Sepanjang malam, ratusan manusia dari berbagai latar konflik tidur saling berdesakan. Hampa dan resah menemani setiap gelap yang tak kunjung fajar. Makanan hanya diberikan dua kali sehari dengan menu roti gandum tak layak konsumsi. Kerap di antaranya melawan kegelisahan dengan cara mengutuki diri atau membenturkan kepala ke dinding. Sesama pengungsi saling berkelahi seperti hendak saling membunuh. Betapa banyak di antara mereka menggeliat menentang maut. Mereka menjerit-njerit, menyeringai, mengepalkan tinju serta menendang apa-apa yang mendekatinya, seakan sesuatu dilihatnya itu serupa malaikat kematian yang akan mundur jika terus dilawan.
Oh, yang paling mengenaskan apabila mengingat nasib anak-anak malang itu. Mulai yang baru belajar memanggil ibunya hingga yang beranjak remaja. Mereka terkapar karena lapar. Napasnya berat, pendek-pendek tak tentu, sementara itu orang-orang dewasa sekitarnya sibuk menghabisi sesama dan berusaha mendobrak pintu baja berharap lemparan sisa roti dari tangan-tangan serdadu demi tetap hidup dalam gelanggang pertarungan antara lapar dan haus. Itu sebabnya selama peristiwa itu berlangsung, aku hanya duduk diam dan menyaksikan mereka sekarat satu-persatu sekalipun punggungku terasa nyeri akibat didorong atau tak sengaja terkena pukulan. Mengajak bicara salah satu dari mahluk buas ini hanya akan memperparah memar di tubuhku.

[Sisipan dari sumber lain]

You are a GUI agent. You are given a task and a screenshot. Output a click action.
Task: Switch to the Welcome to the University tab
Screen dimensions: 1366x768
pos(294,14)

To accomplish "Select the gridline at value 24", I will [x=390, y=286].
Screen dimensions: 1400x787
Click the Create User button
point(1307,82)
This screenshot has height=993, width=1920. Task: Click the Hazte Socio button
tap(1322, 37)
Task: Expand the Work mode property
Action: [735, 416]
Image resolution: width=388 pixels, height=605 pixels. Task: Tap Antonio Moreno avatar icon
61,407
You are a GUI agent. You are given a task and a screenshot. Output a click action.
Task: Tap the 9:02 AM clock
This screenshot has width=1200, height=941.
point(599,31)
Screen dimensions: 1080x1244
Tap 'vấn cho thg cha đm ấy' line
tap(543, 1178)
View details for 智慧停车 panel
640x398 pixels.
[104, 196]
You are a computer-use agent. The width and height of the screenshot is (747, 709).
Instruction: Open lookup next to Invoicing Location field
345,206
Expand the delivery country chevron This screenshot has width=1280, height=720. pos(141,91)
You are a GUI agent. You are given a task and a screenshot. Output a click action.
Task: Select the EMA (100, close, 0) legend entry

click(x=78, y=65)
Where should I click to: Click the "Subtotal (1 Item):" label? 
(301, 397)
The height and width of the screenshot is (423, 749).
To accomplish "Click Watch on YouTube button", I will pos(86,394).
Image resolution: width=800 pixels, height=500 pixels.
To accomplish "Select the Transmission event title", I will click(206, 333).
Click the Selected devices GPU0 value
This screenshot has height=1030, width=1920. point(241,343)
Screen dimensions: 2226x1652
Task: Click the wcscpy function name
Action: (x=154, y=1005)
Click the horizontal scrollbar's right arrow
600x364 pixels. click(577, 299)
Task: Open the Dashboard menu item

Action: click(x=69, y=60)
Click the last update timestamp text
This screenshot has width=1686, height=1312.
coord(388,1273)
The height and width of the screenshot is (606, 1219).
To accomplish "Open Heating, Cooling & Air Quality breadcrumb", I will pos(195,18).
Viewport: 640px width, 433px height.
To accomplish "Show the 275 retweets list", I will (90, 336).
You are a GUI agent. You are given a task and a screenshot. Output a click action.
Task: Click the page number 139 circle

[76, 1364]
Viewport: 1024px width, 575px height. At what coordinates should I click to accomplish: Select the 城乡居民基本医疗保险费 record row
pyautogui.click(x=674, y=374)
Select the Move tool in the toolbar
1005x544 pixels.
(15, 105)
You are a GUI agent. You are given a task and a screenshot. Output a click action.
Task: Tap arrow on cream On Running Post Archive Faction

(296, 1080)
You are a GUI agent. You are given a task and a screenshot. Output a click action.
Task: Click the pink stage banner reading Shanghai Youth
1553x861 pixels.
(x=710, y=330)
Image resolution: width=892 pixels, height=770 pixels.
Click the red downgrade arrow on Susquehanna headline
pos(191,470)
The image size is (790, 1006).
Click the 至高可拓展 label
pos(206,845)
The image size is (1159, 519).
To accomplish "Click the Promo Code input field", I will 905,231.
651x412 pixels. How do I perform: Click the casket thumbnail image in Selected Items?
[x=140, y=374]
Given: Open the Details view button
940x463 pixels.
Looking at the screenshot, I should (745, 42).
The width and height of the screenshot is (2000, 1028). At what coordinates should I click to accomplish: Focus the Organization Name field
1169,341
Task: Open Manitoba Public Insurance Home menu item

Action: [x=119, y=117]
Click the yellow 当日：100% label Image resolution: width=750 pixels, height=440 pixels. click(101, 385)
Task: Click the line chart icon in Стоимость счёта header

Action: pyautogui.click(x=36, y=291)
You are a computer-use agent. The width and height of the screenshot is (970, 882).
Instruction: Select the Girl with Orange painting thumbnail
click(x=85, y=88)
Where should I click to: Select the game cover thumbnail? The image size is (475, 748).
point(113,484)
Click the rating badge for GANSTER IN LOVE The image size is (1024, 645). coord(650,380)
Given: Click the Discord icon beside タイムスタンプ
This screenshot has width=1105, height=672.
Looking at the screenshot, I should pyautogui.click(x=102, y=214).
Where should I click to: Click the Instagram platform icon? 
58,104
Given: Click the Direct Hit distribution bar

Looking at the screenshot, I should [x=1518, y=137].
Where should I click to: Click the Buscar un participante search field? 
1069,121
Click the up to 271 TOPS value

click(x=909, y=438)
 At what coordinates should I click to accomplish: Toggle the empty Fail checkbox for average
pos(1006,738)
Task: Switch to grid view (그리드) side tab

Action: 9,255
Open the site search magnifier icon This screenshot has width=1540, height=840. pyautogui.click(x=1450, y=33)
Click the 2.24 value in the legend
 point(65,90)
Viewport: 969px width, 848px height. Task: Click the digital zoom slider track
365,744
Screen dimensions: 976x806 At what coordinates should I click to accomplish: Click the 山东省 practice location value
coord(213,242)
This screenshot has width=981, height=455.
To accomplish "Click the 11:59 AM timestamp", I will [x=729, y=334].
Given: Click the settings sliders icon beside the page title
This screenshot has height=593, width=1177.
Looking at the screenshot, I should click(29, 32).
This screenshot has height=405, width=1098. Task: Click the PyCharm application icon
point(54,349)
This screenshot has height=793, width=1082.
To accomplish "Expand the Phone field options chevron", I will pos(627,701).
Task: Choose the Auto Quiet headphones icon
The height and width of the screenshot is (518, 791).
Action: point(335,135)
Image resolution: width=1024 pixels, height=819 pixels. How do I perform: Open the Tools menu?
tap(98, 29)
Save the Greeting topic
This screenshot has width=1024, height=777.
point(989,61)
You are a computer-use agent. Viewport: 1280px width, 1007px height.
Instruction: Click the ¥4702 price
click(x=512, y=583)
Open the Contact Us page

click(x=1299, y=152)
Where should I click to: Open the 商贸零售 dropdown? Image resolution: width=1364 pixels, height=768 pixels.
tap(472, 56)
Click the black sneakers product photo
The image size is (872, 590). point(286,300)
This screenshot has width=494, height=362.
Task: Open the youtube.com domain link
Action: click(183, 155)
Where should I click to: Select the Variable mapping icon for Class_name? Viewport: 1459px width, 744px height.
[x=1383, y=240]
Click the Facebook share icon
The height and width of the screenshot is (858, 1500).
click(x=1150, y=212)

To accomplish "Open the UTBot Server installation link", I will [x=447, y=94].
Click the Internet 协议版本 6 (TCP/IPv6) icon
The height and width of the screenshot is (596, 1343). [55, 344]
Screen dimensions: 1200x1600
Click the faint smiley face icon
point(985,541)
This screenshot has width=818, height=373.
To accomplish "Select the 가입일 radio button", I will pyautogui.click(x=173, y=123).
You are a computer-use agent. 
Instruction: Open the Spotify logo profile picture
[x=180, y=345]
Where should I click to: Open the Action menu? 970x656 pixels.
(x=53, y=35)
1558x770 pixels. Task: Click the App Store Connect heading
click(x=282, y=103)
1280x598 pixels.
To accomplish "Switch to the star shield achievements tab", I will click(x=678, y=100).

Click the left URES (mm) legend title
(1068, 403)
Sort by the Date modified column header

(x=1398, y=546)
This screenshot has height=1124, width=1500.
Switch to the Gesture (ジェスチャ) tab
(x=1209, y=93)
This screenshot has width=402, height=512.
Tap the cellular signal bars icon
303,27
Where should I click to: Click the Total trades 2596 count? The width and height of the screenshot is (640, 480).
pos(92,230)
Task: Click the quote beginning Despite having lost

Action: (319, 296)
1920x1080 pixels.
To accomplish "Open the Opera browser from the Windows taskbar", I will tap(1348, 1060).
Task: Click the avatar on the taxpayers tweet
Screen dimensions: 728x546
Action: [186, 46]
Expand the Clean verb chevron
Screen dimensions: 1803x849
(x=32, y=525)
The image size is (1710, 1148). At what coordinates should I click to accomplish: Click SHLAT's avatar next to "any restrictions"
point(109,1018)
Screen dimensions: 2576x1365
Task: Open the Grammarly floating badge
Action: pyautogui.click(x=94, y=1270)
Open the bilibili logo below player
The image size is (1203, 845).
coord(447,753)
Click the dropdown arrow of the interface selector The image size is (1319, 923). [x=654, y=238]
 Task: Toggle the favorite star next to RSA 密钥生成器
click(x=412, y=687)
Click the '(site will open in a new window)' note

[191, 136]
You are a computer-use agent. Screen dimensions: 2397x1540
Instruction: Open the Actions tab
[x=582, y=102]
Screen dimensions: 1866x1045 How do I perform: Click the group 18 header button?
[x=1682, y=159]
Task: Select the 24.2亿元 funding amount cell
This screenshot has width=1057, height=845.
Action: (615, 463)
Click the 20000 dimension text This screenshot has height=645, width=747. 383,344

Demikian suasana jiwa kebanyakan manusia yang sedang berhadapan dengan maut. Andai berakhir di liang kubur dan tidak ada apa-apanya lagi maka kematian tidak ada artinya bagiku. Namun, jika sesudah mati nasibku masih berlanjut menjadi santapan hewan buas piaraan para pemimpin serikat atau membusuk di ratapan dinding ini, apa gunanya hidup yang penuh kepedihan semacam ini dipertahankan?
Hari demi hari kami terus menunggu bagaimana ujung jalan penderitaan ini. Kekuatan raga dan psikis kian goyah laksana dihantui bayang-bayang ajal. Tepat hampir 4 minggu lamanya, aku hanya ditemani bayang-bayang kosong yang dihimpit 4 tembok bersama dengan sebagian pengungsi yang sudah hilang akal sehatnya.